▶ **Exercise objective**: From the line containing "Click the pre-orders" down to the last line of the data, output each line word for word and include nothing else.

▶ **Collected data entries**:

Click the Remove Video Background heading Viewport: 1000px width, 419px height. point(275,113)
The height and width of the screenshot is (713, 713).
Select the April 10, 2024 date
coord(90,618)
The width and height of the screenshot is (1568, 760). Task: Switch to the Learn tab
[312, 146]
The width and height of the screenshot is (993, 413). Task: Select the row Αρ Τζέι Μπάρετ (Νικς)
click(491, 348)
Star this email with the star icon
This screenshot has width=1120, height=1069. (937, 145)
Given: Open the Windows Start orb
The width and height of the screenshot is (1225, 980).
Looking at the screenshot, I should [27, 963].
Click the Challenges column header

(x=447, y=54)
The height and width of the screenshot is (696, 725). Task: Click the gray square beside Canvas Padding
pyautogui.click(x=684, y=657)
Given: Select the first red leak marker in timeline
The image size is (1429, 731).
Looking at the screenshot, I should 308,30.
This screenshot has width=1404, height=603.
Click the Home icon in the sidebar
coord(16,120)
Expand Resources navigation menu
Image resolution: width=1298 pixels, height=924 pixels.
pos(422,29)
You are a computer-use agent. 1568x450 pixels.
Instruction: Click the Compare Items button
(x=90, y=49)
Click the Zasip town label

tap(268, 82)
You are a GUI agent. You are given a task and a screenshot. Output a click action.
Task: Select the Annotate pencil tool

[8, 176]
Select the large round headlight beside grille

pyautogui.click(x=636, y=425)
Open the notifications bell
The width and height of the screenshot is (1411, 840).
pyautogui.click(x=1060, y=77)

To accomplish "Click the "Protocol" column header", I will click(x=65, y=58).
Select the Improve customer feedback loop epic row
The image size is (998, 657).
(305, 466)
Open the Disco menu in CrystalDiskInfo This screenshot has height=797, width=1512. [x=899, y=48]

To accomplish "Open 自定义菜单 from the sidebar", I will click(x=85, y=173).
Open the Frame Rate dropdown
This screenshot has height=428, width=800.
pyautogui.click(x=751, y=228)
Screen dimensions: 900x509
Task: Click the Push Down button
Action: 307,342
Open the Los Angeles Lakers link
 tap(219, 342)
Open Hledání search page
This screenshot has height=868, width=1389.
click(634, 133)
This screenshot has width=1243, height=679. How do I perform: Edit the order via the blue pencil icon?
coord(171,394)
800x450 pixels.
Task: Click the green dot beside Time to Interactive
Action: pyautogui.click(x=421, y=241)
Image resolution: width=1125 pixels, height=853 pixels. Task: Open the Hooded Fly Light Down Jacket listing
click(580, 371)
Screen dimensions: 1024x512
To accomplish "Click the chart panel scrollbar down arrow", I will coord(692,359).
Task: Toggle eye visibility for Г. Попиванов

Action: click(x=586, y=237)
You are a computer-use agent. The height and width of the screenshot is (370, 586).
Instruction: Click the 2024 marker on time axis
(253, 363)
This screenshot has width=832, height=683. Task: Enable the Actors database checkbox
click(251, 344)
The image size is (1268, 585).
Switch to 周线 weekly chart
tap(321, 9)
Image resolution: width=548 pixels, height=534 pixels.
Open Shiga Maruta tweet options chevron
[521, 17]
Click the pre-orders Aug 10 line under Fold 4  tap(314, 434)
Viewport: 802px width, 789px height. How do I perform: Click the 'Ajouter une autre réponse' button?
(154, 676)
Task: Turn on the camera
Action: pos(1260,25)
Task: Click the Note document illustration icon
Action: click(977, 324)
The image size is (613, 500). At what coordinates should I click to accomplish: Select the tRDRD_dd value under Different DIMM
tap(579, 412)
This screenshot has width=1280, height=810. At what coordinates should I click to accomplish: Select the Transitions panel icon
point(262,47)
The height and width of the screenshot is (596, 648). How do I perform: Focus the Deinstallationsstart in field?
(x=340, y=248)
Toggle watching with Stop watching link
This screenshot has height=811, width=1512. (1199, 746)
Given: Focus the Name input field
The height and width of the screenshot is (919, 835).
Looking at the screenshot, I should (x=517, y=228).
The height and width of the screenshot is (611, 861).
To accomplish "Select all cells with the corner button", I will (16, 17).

▶ **Result of the task**:
Click the pre-orders Aug 10 line under Fold 4  tap(314, 434)
Viewport: 802px width, 789px height. How do I perform: Click the 'Ajouter une autre réponse' button?
(154, 676)
Task: Turn on the camera
Action: pos(1260,25)
Task: Click the Note document illustration icon
Action: click(977, 324)
The image size is (613, 500). At what coordinates should I click to accomplish: Select the tRDRD_dd value under Different DIMM
tap(579, 412)
This screenshot has width=1280, height=810. At what coordinates should I click to accomplish: Select the Transitions panel icon
point(262,47)
The height and width of the screenshot is (596, 648). How do I perform: Focus the Deinstallationsstart in field?
(x=340, y=248)
Toggle watching with Stop watching link
This screenshot has height=811, width=1512. (1199, 746)
Given: Focus the Name input field
The height and width of the screenshot is (919, 835).
Looking at the screenshot, I should (x=517, y=228).
The height and width of the screenshot is (611, 861).
To accomplish "Select all cells with the corner button", I will (16, 17).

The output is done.